* _To be done_
1. Using the W. S. George Pottery text below, decide whether each statement agrees with it. Answer yes or no, and quote the words that settle it.
(a) The Kittanning facility opened in 1914.
(b) The 1912 fire destroyed the Canonsburg plant.
(c) William Shaw George bought the controlling interest from the Sebring brothers.
2. Answer these questions from the W. S. George Pottery text below:
(a) How many East Palestine residents did Plant #1 employ at the time of the fire?
(b) In what year did the company go bankrupt?
(c) Which company took control of the East Palestine facility?
3. From the W. S. George Pottery text below, return the passage from "The W. S. George Pottery Company was" to "in the 1950s.", word for word.

##### Given passage

W. S. George Pottery Company
- Company type: Private
- Industry: Ceramics
- Founded: 1904; 122 years ago
- Defunct: 1960; 66 years ago
- Headquarters: East Palestine, Ohio, U.S.
- Area served: Worldwide

= W. S. George Pottery Company =

Former American ceramics manufacturer

The W. S. George Pottery Company was a ceramics manufacturer headquartered in East Palestine, Ohio, United States. It was established in 1904 and operated additional facilities in Canonsburg, Pennsylvania, and Kittanning, Pennsylvania. It was absorbed by the Royal China Company in the 1950s.

==History==
William Shaw George purchased the controlling interest in the former East Palestine Pottery Company from the Sebring brothers in 1904, renaming it to the W. S. George Pottery Company. In 1910, the company opened a manufacturing facility in Canonsburg, Pennsylvania (Plant #2), and in 1914 another facility was opened in Kittanning, Pennsylvania ("Plant #3"). A 1912 fire destroyed most of the original East Palestine facility (Plant #1), which employed 750 East Palestine residents at the time accounting for nearly one third of the city's population. The facility was rebuilt in 1924 as Plant #4. The company went bankrupt in 1955, and the East Palestine facility was reorganized and came under the control and administration of the Royal China Company. W. S. George Pottery liquidated its holdings between 1959 and 1960, and formally went defunct in 1960.

##########
##### Dataset section

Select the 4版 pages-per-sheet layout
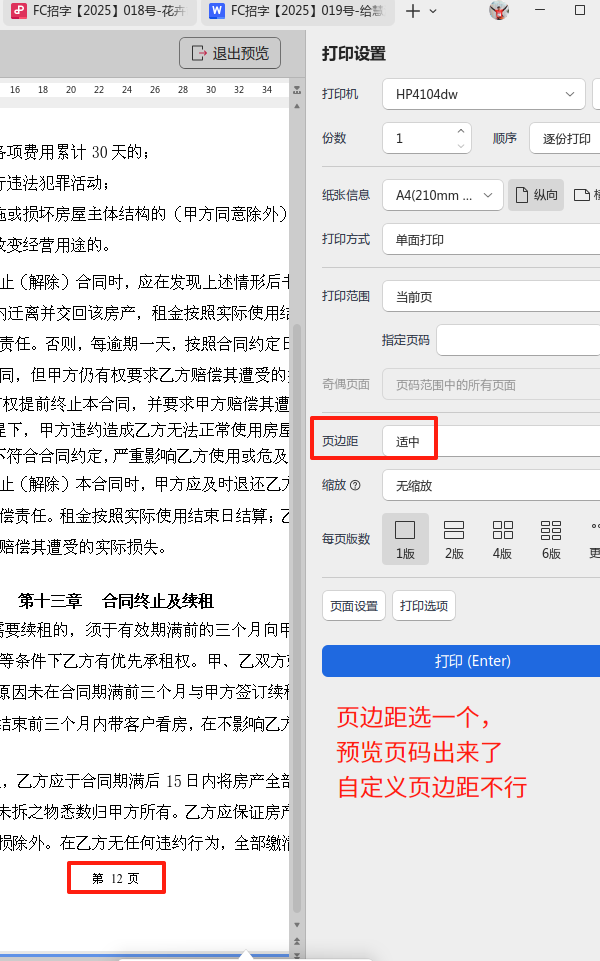 point(503,539)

##########

* _Responses per task_
1.
(a) Yes: "in 1914 another facility was opened in Kittanning, Pennsylvania"
(b) No: "A 1912 fire destroyed most of the original East Palestine facility (Plant #1)"
(c) Yes: "William Shaw George purchased the controlling interest in the former East Palestine Pottery Company from the Sebring brothers in 1904"

2.
(a) 750
(b) 1955
(c) The Royal China Company

3.
The W. S. George Pottery Company was a ceramics manufacturer headquartered in East Palestine, Ohio, United States. It was established in 1904 and operated additional facilities in Canonsburg, Pennsylvania, and Kittanning, Pennsylvania. It was absorbed by the Royal China Company in the 1950s.